GitGuardian is famous for its annual State of Secrets Sprawl report. In their 2023 report, they found over 10 million exposed passwords, API keys, and other credentials exposed in public GitHub commits. The takeaways in their 2024 report did not just highlight 12.8 million new exposed secrets in GitHub, but a number in the popular Python package repository PyPI.
PyPI, short for the Python Package Index, hosts over 20 terabytes of files that are freely available for use in Python projects. If you've ever typed pip install [name of package], it likely pulled that package from PyPI. A lot of people use it too. Whether it's GitHub, PyPI, or others, the report states, "open-source packages make up an estimated 90% of the code run in production today." It's easy to see why that is when these packages help developers avoid the reinvention of millions of wheels every day.
In the 2024 report, GitGuardian reported finding over 11,000 exposed unique secrets, with 1,000 of them being added to PyPI in 2023. That's not much compared to the 12.8 million new secrets added to GitHub in 2023, but GitHub is orders of magnitude larger.
A more distressing fact is that, of the secrets introduced in 2017, nearly 100 were still valid 6-7 years later. They did not have the ability to check all the secrets for validity. Still, over 300 unique and valid secrets were discovered.
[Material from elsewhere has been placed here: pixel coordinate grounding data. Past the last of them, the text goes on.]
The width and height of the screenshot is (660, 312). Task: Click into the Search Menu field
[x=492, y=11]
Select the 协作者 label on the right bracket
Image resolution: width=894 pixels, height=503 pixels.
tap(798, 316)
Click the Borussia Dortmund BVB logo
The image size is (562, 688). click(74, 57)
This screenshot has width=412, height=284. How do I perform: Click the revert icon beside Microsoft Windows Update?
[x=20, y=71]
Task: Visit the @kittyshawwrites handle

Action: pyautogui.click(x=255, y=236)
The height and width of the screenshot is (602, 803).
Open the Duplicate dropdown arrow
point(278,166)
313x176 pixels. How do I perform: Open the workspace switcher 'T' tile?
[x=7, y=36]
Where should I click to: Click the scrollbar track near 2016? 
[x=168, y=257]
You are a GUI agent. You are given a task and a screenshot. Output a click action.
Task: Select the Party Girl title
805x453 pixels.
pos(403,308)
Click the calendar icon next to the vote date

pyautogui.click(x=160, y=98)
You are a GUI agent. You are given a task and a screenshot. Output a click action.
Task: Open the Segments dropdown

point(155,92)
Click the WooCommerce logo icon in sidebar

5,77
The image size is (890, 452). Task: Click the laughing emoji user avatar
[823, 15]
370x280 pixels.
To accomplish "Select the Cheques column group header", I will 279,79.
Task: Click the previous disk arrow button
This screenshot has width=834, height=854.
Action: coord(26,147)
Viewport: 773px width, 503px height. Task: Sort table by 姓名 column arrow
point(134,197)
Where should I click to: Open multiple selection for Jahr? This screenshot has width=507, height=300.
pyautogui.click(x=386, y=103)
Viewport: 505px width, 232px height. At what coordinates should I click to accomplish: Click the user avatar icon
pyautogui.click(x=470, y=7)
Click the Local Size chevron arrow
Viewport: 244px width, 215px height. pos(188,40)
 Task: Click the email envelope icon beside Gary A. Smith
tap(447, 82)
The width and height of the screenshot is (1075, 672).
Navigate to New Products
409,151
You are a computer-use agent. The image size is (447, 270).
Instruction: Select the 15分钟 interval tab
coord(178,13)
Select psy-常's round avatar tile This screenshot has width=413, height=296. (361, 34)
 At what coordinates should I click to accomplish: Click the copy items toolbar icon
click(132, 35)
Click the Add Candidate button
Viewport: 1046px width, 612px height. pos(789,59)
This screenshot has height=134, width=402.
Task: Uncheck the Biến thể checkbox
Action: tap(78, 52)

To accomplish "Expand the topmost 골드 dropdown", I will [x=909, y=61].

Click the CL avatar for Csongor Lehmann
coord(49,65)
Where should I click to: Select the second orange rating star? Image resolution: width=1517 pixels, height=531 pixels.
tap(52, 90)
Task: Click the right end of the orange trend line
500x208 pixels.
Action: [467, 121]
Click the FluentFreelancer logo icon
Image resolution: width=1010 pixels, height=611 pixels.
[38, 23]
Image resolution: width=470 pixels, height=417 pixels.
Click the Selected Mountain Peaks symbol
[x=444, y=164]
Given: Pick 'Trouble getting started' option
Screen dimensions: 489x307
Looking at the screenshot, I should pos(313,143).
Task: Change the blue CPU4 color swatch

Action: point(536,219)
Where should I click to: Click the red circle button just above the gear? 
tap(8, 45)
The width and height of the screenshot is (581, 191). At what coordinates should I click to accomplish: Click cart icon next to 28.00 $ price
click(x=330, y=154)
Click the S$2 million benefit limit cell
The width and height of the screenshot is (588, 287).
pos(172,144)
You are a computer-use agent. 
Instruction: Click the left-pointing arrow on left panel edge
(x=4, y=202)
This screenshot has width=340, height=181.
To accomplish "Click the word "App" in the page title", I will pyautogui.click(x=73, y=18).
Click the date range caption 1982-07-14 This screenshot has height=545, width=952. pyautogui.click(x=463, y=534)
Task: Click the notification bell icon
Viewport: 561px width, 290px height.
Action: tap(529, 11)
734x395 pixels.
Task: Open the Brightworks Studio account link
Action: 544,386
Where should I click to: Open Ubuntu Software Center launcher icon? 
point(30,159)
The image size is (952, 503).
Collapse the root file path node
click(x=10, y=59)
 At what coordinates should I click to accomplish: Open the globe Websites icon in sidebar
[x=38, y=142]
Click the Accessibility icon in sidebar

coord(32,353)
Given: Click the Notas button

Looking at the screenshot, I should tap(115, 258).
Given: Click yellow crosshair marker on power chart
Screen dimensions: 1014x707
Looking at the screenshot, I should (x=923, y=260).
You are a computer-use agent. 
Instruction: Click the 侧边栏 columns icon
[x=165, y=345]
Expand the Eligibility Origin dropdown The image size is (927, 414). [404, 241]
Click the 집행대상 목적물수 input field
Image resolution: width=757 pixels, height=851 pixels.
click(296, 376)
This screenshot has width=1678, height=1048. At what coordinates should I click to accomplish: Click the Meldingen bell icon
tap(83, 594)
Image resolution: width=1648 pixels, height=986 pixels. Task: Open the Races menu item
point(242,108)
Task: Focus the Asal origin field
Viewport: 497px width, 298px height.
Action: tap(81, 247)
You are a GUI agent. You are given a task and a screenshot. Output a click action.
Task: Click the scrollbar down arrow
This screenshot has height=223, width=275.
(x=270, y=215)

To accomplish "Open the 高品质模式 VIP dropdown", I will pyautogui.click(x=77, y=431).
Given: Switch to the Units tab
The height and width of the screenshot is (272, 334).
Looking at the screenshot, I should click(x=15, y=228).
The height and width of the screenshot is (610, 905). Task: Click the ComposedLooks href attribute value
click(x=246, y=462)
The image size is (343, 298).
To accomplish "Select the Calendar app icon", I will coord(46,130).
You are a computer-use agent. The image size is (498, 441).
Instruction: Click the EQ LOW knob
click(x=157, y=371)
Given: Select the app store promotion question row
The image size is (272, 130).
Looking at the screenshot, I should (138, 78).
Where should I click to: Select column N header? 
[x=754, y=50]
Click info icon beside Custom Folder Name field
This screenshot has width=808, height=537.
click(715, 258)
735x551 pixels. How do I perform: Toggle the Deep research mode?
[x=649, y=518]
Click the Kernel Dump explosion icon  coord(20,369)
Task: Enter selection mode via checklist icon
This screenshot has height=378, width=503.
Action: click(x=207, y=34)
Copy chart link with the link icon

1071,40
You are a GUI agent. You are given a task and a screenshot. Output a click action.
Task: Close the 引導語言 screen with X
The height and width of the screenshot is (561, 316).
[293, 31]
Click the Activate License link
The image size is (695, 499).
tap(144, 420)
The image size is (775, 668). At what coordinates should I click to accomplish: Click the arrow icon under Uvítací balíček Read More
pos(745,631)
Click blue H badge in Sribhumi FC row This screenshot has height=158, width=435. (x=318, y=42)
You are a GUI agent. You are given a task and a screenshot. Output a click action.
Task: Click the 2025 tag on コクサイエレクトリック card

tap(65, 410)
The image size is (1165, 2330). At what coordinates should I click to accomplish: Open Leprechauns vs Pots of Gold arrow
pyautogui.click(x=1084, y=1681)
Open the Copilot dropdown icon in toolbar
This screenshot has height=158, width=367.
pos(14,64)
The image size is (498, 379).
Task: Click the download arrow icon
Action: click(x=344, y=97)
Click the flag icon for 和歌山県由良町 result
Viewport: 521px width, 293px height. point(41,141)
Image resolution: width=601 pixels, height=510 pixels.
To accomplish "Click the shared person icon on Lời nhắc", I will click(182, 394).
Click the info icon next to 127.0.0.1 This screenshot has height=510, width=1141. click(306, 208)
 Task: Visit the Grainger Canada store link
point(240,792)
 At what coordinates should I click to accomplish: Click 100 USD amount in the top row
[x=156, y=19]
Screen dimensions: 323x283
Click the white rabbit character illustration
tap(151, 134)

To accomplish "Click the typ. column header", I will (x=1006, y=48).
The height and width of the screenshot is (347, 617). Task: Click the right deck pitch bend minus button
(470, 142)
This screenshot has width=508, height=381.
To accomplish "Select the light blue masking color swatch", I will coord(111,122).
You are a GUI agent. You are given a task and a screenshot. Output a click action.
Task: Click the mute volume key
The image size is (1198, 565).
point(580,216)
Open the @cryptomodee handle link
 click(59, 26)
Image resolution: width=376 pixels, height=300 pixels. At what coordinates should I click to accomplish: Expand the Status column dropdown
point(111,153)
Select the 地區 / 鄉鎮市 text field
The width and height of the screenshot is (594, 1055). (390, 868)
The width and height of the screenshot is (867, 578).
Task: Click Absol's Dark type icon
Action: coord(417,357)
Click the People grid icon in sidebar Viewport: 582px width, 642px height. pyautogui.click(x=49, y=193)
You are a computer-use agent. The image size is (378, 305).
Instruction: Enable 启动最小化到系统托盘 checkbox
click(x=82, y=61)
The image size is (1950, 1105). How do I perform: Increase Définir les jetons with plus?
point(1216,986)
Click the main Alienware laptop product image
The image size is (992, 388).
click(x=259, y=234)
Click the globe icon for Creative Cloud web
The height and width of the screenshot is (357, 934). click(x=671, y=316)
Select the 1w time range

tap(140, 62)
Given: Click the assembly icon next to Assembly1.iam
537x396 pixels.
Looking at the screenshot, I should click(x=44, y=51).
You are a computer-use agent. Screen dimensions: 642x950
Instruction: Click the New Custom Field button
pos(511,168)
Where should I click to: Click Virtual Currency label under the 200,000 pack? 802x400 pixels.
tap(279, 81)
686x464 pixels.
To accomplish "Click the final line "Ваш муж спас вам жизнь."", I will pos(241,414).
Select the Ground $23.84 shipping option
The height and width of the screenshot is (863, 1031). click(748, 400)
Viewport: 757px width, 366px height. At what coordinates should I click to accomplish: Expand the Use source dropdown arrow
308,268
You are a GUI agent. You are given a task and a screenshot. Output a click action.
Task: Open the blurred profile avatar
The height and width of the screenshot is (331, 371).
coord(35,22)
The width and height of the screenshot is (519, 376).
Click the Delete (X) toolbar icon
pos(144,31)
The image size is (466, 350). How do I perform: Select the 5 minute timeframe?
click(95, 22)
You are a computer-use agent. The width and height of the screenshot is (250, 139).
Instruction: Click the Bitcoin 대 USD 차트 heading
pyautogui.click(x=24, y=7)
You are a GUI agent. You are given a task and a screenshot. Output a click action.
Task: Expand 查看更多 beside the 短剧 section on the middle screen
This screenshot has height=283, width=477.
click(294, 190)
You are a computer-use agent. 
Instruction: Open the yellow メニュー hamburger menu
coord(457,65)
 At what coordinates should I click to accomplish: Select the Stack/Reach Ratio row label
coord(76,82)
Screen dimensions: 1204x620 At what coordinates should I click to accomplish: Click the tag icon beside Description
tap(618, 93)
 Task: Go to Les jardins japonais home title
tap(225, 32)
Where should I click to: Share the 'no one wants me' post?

While this is mildly alarming to the casual observer and not necessarily a threat to random Python developers (as opposed to the 116 malicious packages reported by ESET at the end of 2023), it's a threat of unknown magnitude to the owners of those packages.
While GitGuardian has hundreds of secrets detectors, it has developed and refined over the years, some of the most common secrets it detected in its overall 2023 study were OpenAI API keys, Google API keys, and Google Cloud keys. It's not difficult for a competent programmer to write a regular expression to find a single common secret format. And even if it came up with many false positives, automating checks to determine if they were valid could help the developer find a small treasure trove of exploitable secrets.
It is now accepted logic that if a key has been published in a public repository such as GitHub or PyPI, it must be considered compromised. In tests, honeytokens (a kind of "defanged" API key with no access to any resources) have been tested for validity by bots within a minute of being published to GitHub. In fact, honeytokens act as a "canary" for a growing number of developers. Depending on where you've placed a specific honeytoken, you can see that someone has been snooping there and get some information about them based on telemetry data collected when the honeytoken is used.
The bigger concern when you accidentally publish a secret is not just that a malicious actor might run up your cloud bill. It's where they can go from there. If an over-permissioned AWS IAM token were leaked, what might that malicious actor find in the S3 buckets or databases it grants access to? Could that malicious actor gain access to other source code and corrupt something that will be delivered to many others?
Whether you're committing secrets to GitHub, PyPI, NPM, or any public collection of source code, the best first step when you discover a secret has leaked is to revoke it. Remember that tiny window between publication and exploitation for a honeytoken. Once a secret has been published, it's likely been copied. Even if you haven't detected an unauthorized use, you must assume an unauthorized and malicious someone now has it.
Even if your source code is in a private repository, stories abound of malicious actors getting access to private repositories via social engineering, phishing, and of course, leaked secrets. If there's a lesson to all of this, it's that plain text secrets in source code eventually get found. Whether they get accidentally published in public or get found by someone with access they shouldn't have, they get found.
In summary, wherever you're storing or publishing your source code, be it a private repository or a public registry, you should follow a few simple rules:
- Don't store secrets in plain text in source code.
- Keep those who get hold of a secret from going on an expedition by keeping the privileges those secrets grant strictly scoped.
- If you discover you leaked a secret, revoke it. You may need to take a little time to ensure your production systems have the new, unleaked secret for business continuity, but revoke it as soon as you possibly can.
- Implement automations like those offered by GitGuardian to ensure you're not relying on imperfect humans to perfectly observe best practices around secrets management.
If you follow those, you may not have to learn the lessons 11,000 secrets owners have probably learned the hard way by publishing them to PyPI.